# EXERCISE BRIEF
In the listing below, begin at the line that has "This screenshot has width=464, height=429." and stop after the line that has "click(245, 20)". Swap "OPPO Find X2 Pro" for "Pixel 4 XL" in those lines, keep everything else unchanged, and leave the pictures out.

Data extracted from a collection:
- - - -
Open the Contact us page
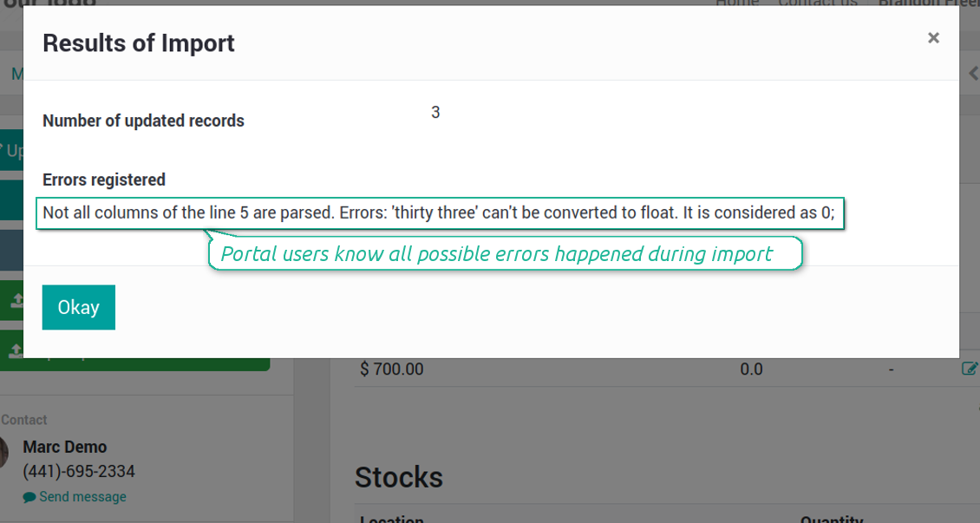The image size is (980, 523). [x=818, y=3]
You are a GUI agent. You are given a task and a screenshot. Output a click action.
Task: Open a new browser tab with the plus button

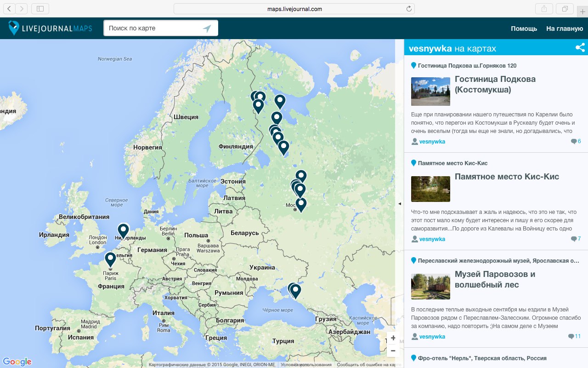(582, 12)
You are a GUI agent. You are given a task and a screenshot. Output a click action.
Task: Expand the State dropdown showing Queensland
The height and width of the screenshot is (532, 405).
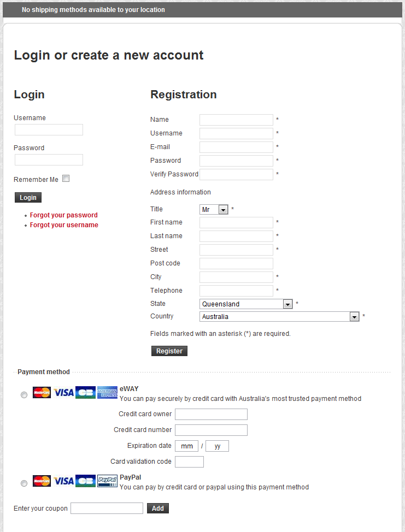pos(246,304)
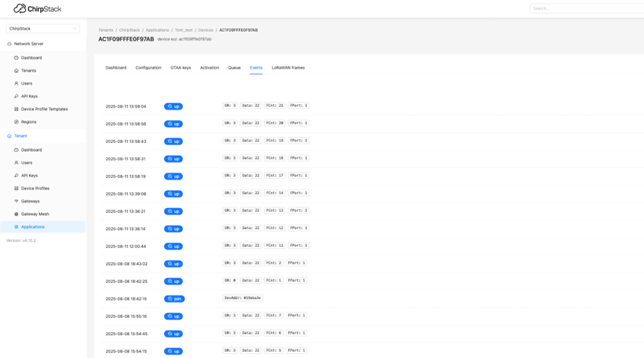Click the Search input field

click(x=587, y=8)
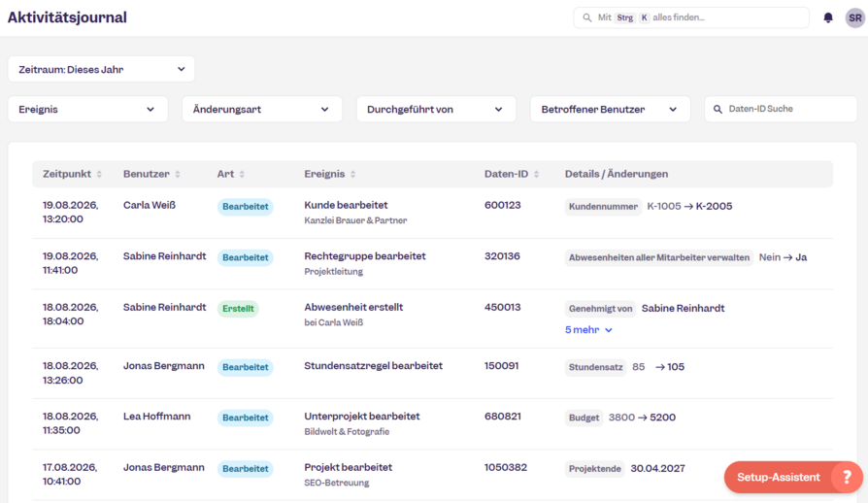Expand the 5 mehr details link

pos(588,330)
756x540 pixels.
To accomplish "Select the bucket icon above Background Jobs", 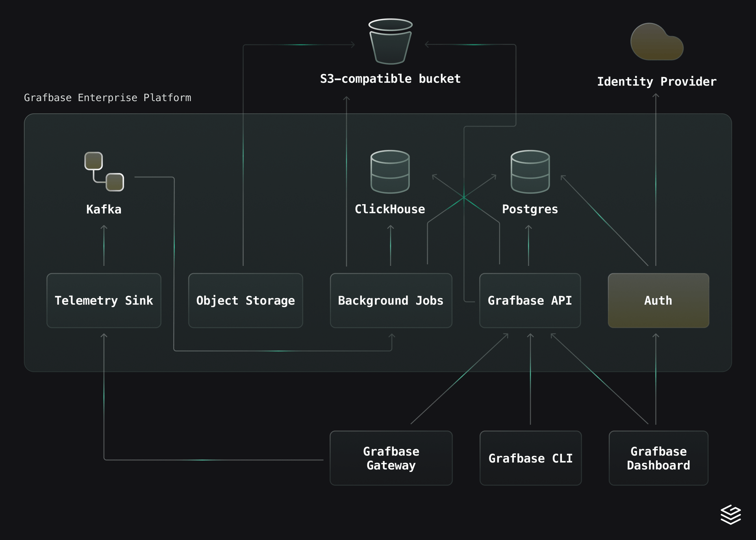I will (390, 41).
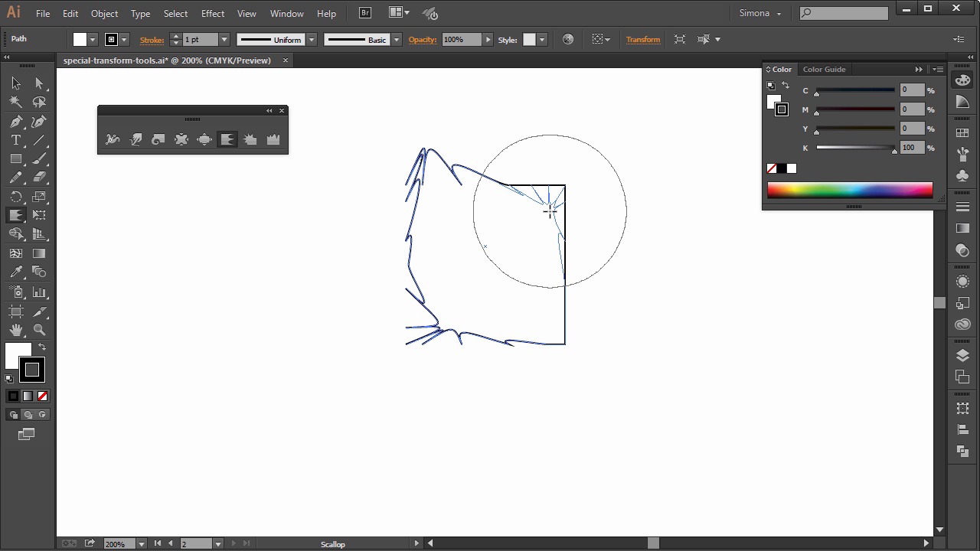This screenshot has height=551, width=980.
Task: Switch to the Color Guide tab
Action: click(x=824, y=69)
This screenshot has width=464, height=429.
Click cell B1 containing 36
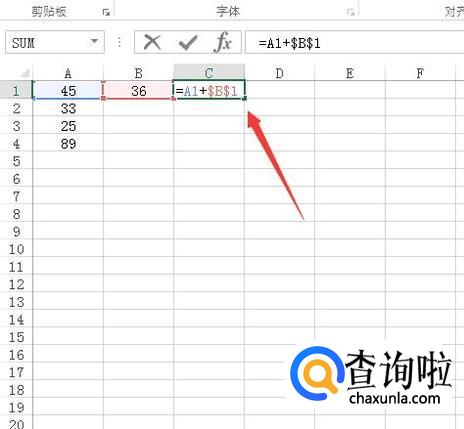point(138,91)
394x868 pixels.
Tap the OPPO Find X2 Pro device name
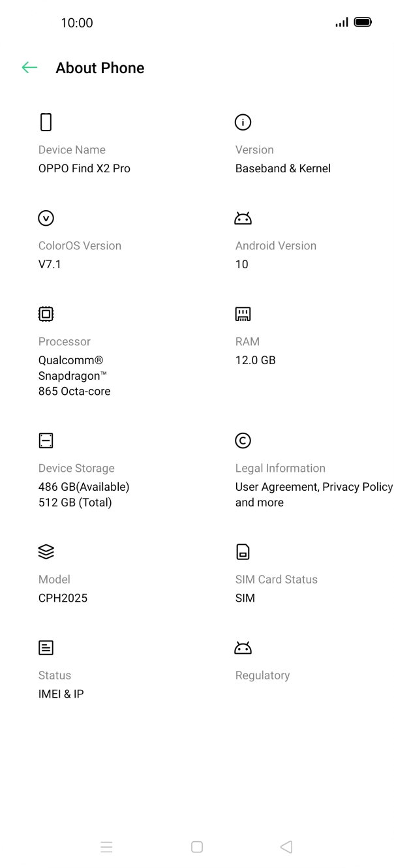click(84, 168)
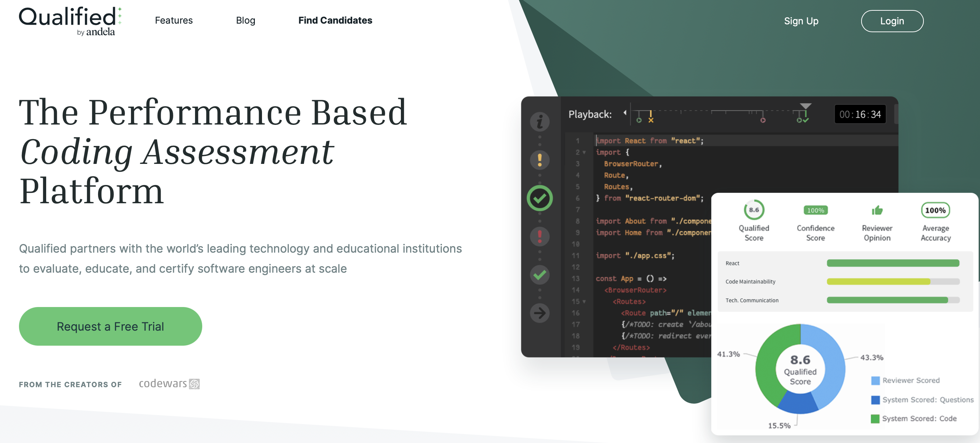Click the Blog menu item
The image size is (980, 443).
click(245, 20)
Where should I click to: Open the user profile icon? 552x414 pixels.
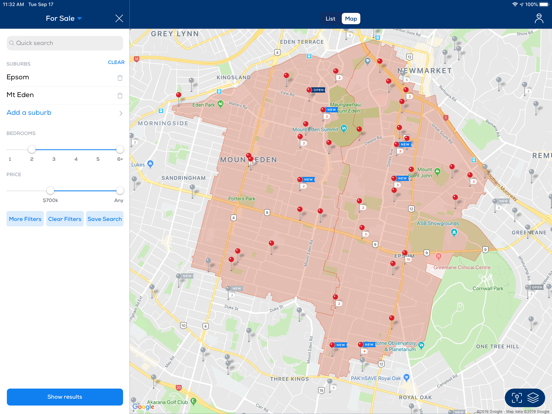[539, 18]
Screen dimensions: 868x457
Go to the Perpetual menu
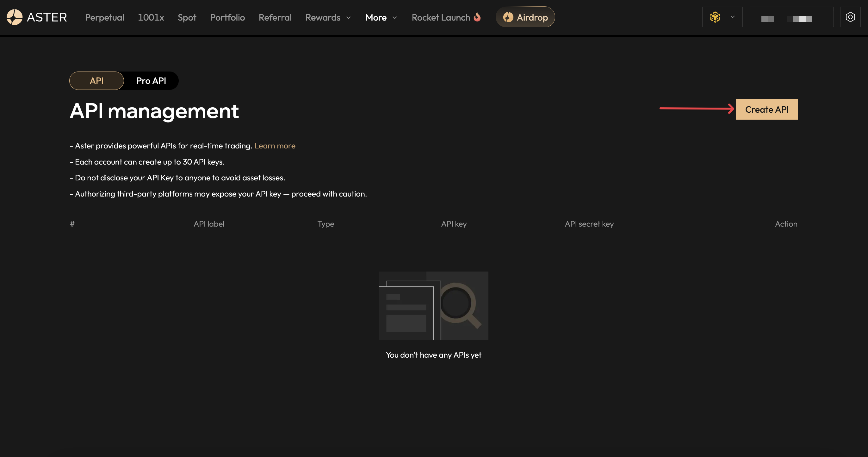point(104,18)
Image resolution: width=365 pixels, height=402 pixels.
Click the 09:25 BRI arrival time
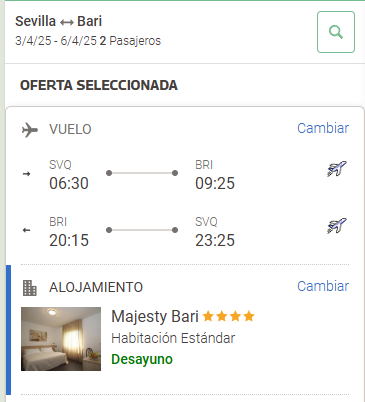tap(215, 183)
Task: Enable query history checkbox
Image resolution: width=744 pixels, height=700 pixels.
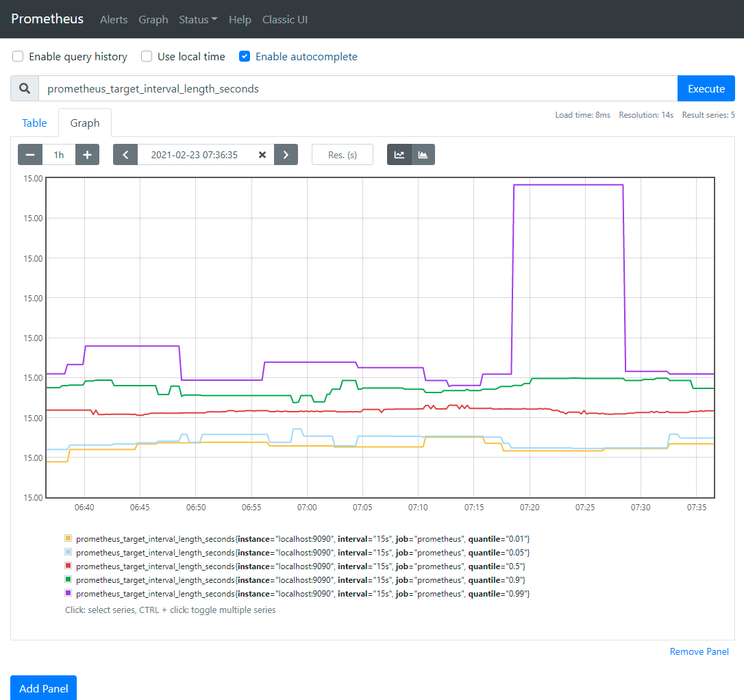Action: tap(18, 57)
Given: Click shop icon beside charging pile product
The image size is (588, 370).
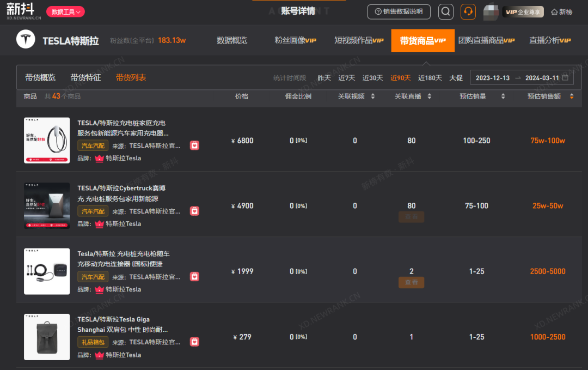Looking at the screenshot, I should [x=194, y=145].
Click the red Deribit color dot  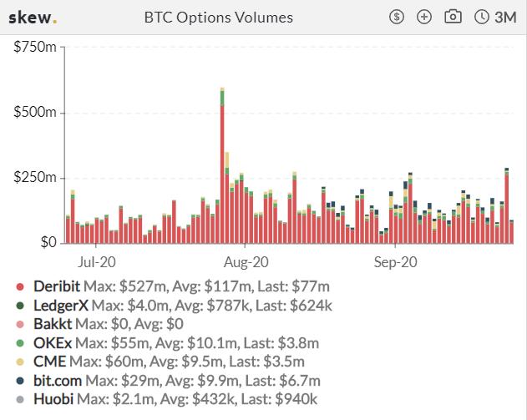coord(20,286)
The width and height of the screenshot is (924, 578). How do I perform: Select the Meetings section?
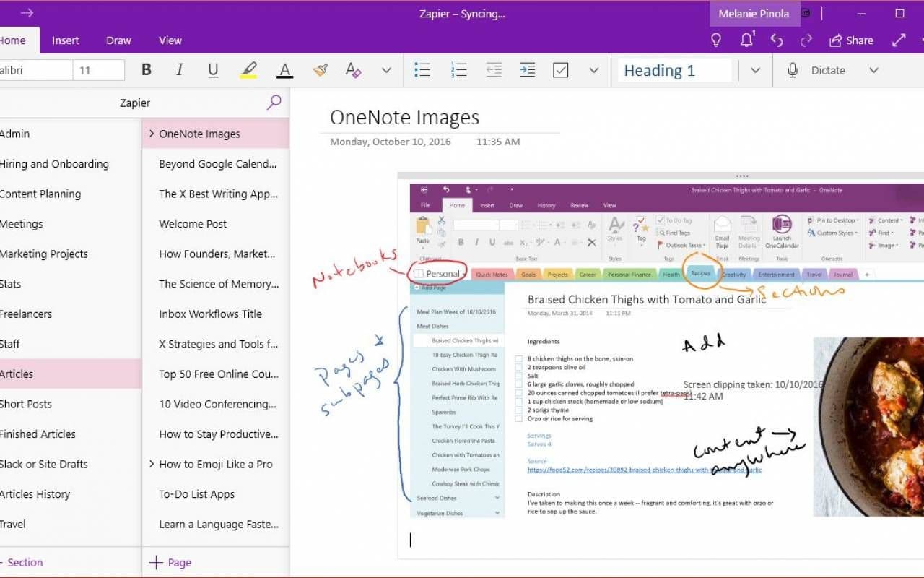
- - - -
# EXERCISE SOLUTION
This screenshot has width=464, height=429.
Click cell B1 containing 36
point(138,91)
394x868 pixels.
Tap the Pixel 4 XL device name
click(84, 168)
Click the Blog menu item
The image size is (980, 443).
click(245, 20)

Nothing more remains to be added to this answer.